Archiving - short term: raw (binary) flow files, sometimes compressed, randfo access to 5 minute intervals, sequential access to unpredictably order flows, retain for 5 - 14 days, for operational use, storage space limited; long term: RRD files, occasionally copy raw data. Have used reversed DNS of hostnamers of the exporters or observation points /edu/wisc/net/. Annotations: create detailed README files in each directory containing the data. Maintain a journal/log of events as "events.txt" (e.g. 2004/06/03 1600 happened thru 1730). These events are web browsable using RRGrapher.

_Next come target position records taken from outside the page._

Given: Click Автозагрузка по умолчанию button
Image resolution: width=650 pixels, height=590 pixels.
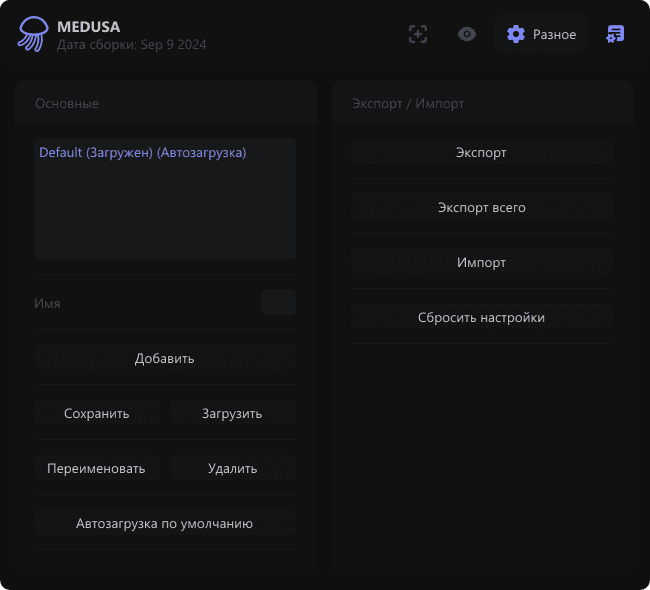Looking at the screenshot, I should [164, 523].
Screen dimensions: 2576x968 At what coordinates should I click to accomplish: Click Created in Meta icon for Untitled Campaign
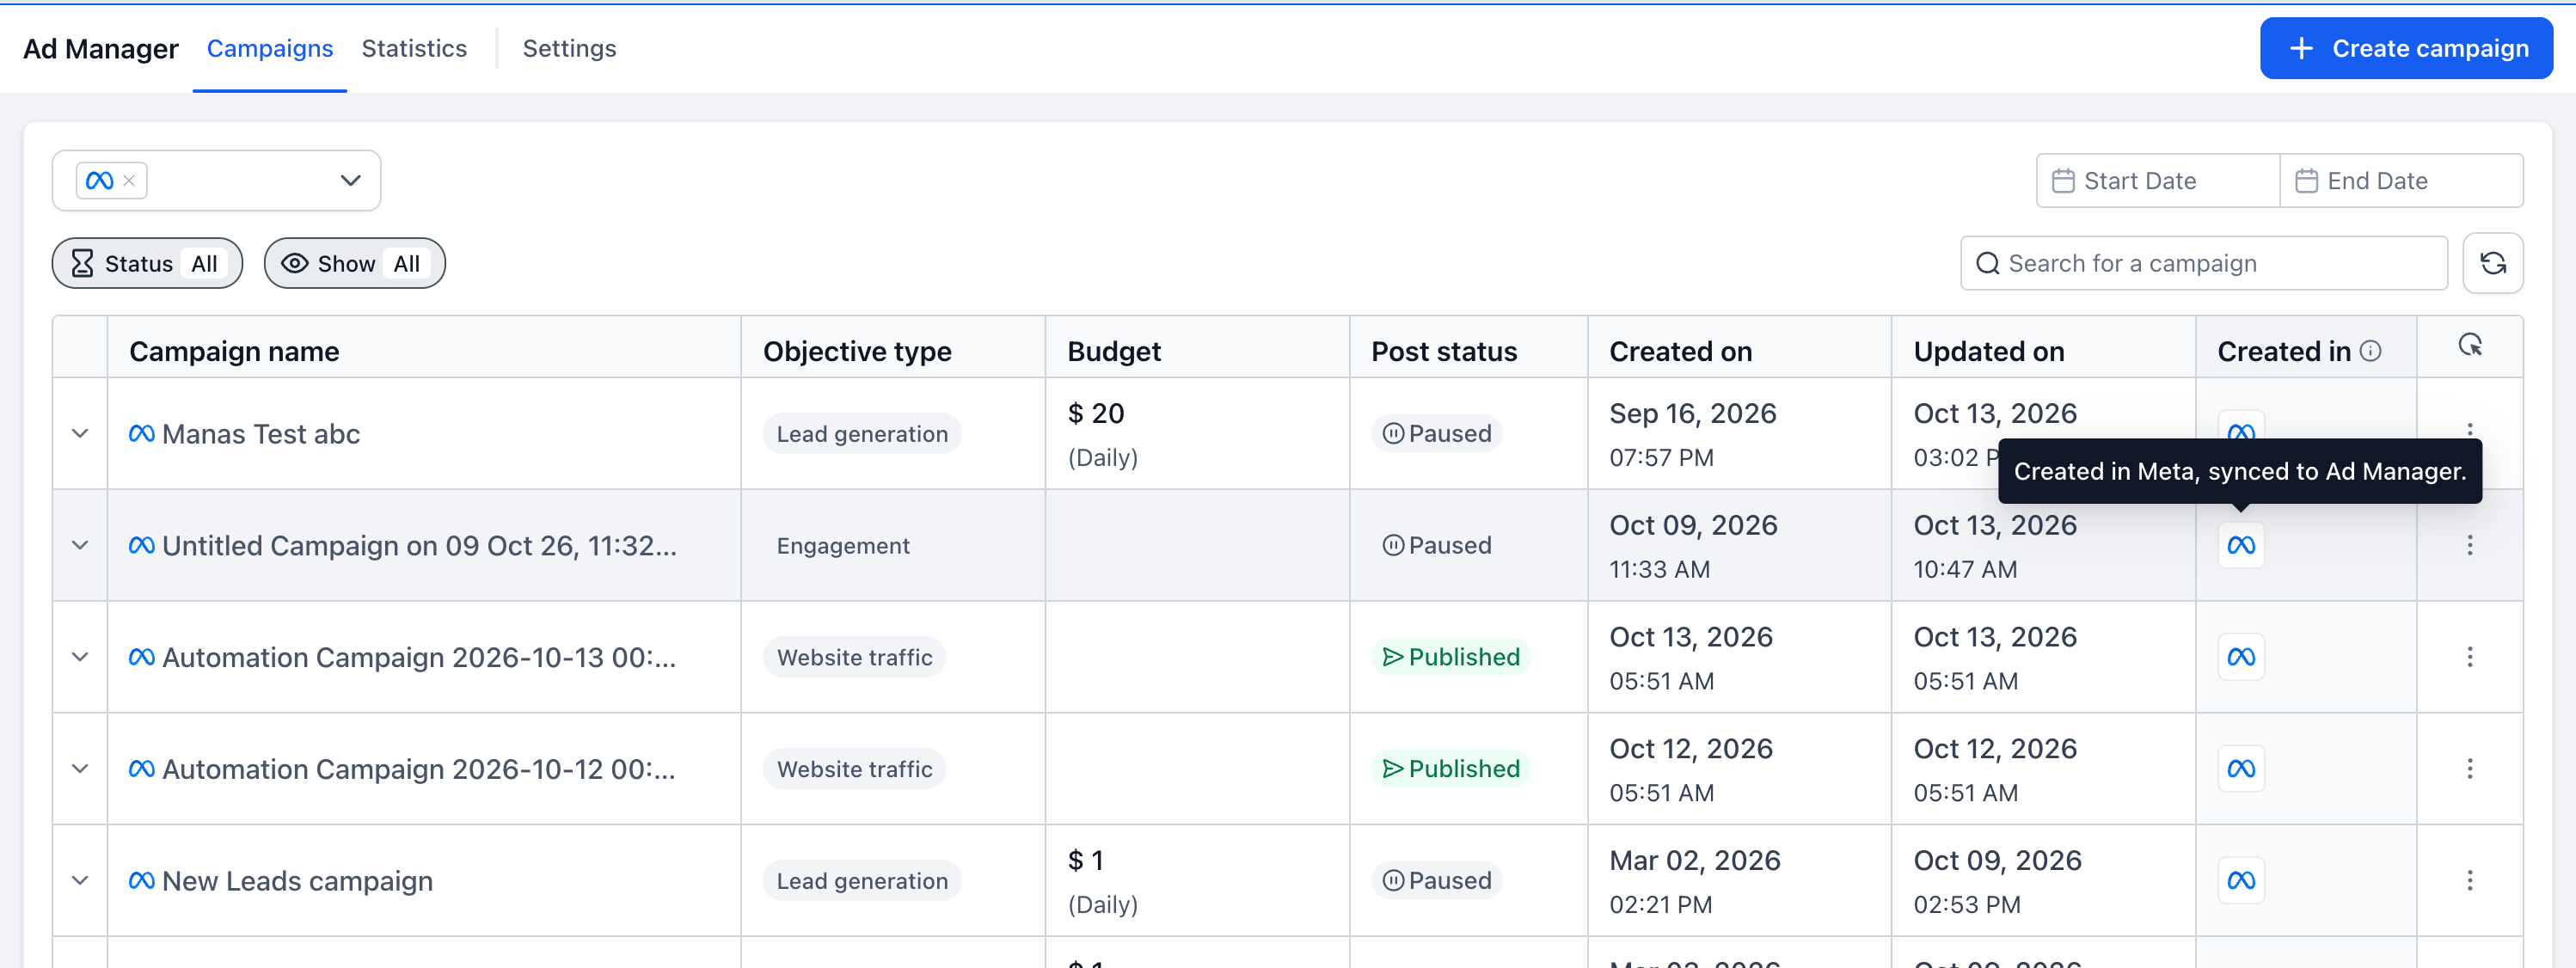(2241, 545)
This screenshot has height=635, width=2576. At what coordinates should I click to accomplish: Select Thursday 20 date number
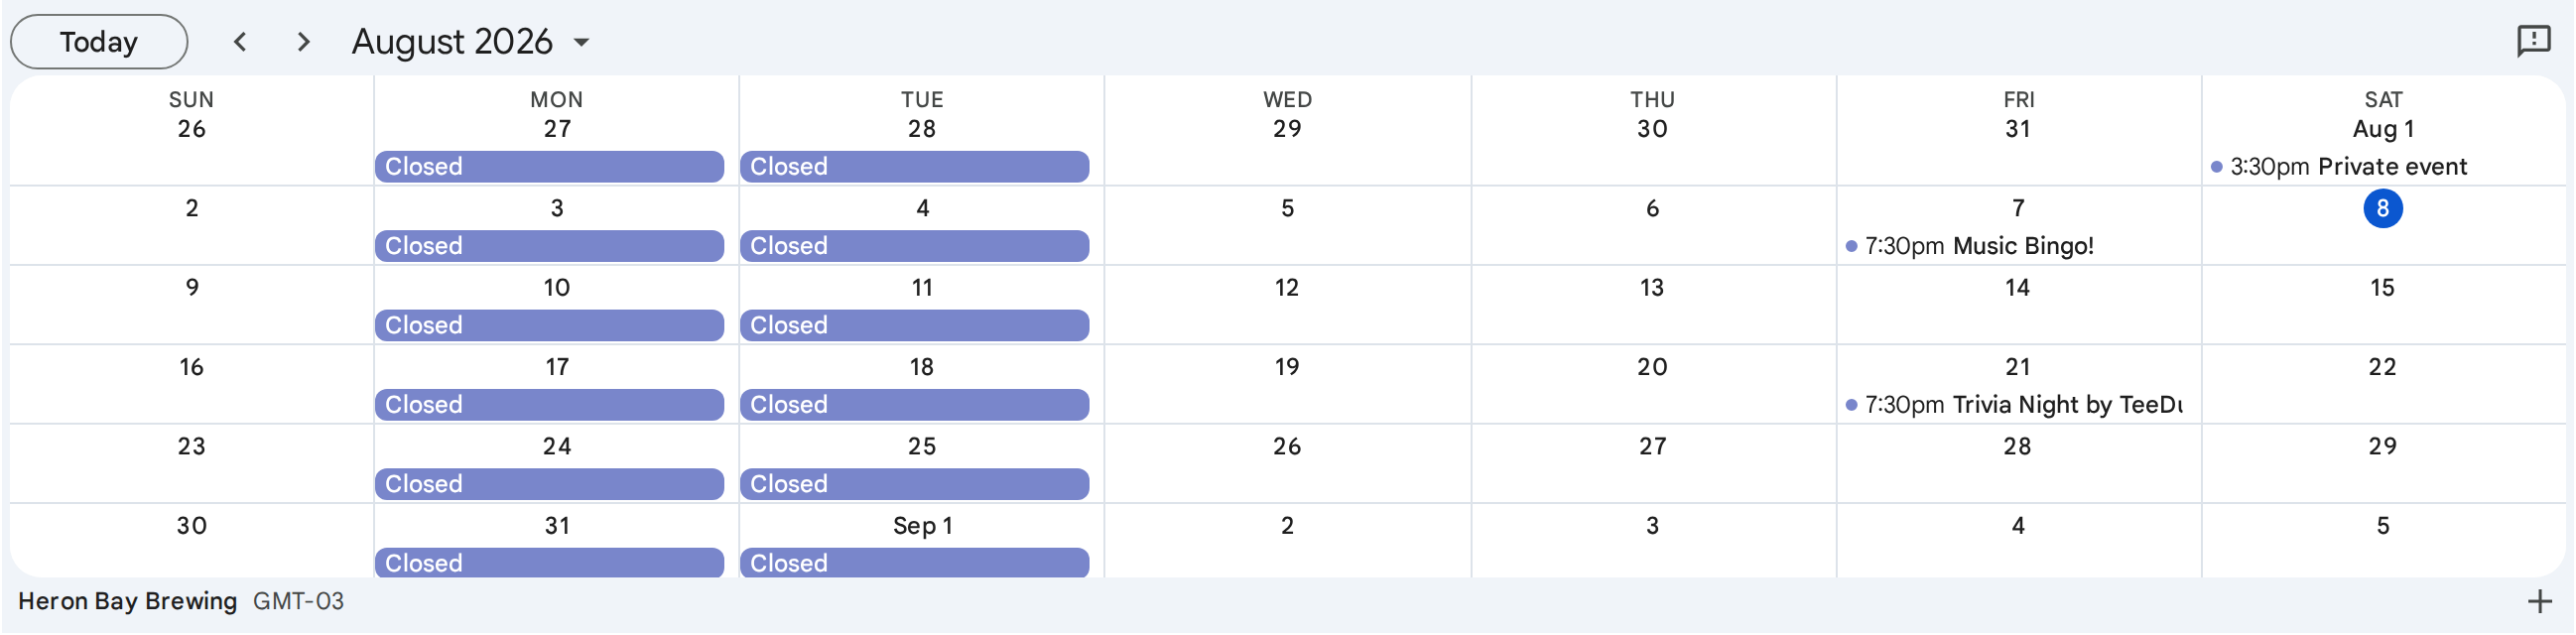click(1652, 367)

Encoding / anonymization / obfuscation: use ip2anonip: simple filter for CSV files, pros easy to add arbitrary filed rewrites, cons can take hours to prep a day-long flow data set, very tedious, results depend on order of IPv4 addresses in input, known attacks .. better to use CryptoPAN.

Access & usage policy tries NLANR/CAIDA model: usage agreement documents recipient signs-off data (and therefore analysis) resides on central server. In theory lease as liuttle as possible but bo less. In practice increased levels of access with improved (trust) relationship between researcher and practitioner (creator/archiver). Result is minimally successful. Useful to store multiple encodings of same data (e.g. for follow up questions); canonicalize net element names (r-peer.net.wisc.edu => border.our.domain). Often find an anomaly in sampled data then drill down in non sampled data based on point in time. Can this be accommodated in UI.